For roughly 8 1/2 months after America's worst terrorist attack, Warsaw not only worked in food service and generally helped out at sites near ground zero, but recruited dozens of UI workers and others, including her husband, Ron. He is also now retired from the Urbana campus.
Together, the volunteers served 3.5 million meals to cops, firefighters, medical technicians and construction workers at the site.
With the United Way and later the Salvation Army running things, more than 34,000 volunteers were involved from all over the world, putting in more than 1 million volunteer hours, Warsaw said.
"You met people from other countries who just wanted to help so much," she said, noting people from Holland donated thousands of tulip bulbs that bloomed the next spring in the area.
Warsaw, a New York native from Astoria, Queens, did her first stint as a volunteer helping Sept. 11 workers within a month of the terrorist attack.
"That happened in my back yard," she explained.
By January 2002, she was back, bringing friends. Her third trip came in April.
Twenty-nine volunteers from Champaign, Urbana, Penfield, Rantoul, Savoy, Sidney, Tolono, White Heath and the Chicago area left from Willard Airport that April.
In all, Warsaw made five trips during the crisis and probably 15 in all since Sept. 11, 2001. By the time of her January 2002 trip, things were calmer, she said.
"When I went in October, they were still organizing. Things were an absolute disaster, but New York was pulling together and trying its best to find people as fast as possible, because there was still a chance that people were alive. The security was tighter than I've ever seen it anywhere," she said in 2002.
She said that people who haven't been through some of the attack or its aftermath don't truly understand how horrific it was.
She describes the morgue area at Bellevue Hospital. Most people think that meant the work was done inside a hospital, she says.
In reality, large refrigerated trucks — some 18 semi-trailer trucks — sat outside of the hospital while medical personnel and coroners did their best with the bodies and body parts that were recovered, Warsaw said.

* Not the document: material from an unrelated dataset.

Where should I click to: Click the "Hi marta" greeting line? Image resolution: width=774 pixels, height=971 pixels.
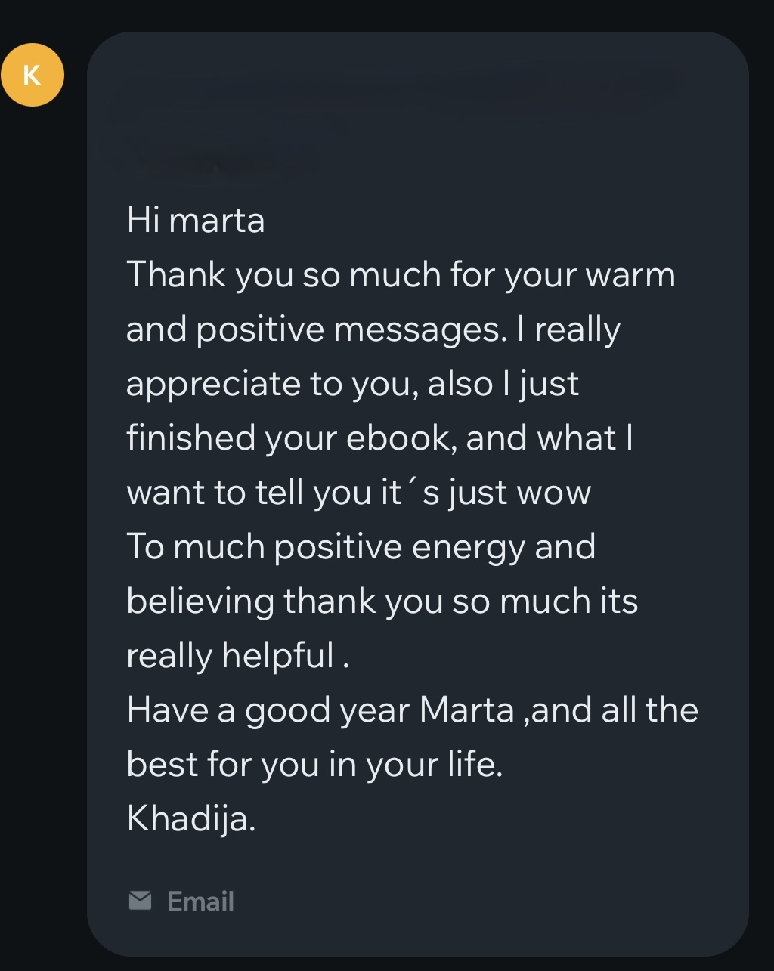pos(196,221)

The Champaign woman's face is on trading cards honoring "Heroes of The World Trade Center." Publisher Kingsley Barham chose from thousands to put 170 people on the cards — from among the living and dead — as well as 32 informational cards.
Any profits from Warsaw's card went to The Salvation Army of Greater New York, she said.
She has medallions and badges given to her by the New York police and fire departments, and an American flag flown by the Salvation Army.
She has given a set of the cards and a scrapbook to the new museum to be at the World Trade Center site. The 9/11 Memorial Museum will open in September 2012.
The museum's collection of materials includes artifacts, photographs, audio and video tapes, personal effects and memorabilia, expressions of tribute and remembrance, recorded testimonies and digital files and web sites related to the history of the World Trade Center, the events of Sept. 11, 2001 and the earlier attack Feb. 26, 1993, and their repercussions.
Ever the guide for central Illinoisans, Warsaw also led a sightseeing and Christmas shopping trip there for four days in 2002.
"I'll always be the New York native showing off the sights," she says.
Warsaw will be giving the last of many presentations she has done on Thursday.
Breakfast begins at 9:30 a.m. and the presentation at 10 a.m. in Carle Foundation Hospital's Pollard Auditorium in the Forum, 611 W. Park St., U.
Among the things she will speak about are how the terrorist attacks changed her.
"I'm more religious now," she says.
After a recent illness, she said, "I wonder why I'm still here. I'm grateful for everything that has happened."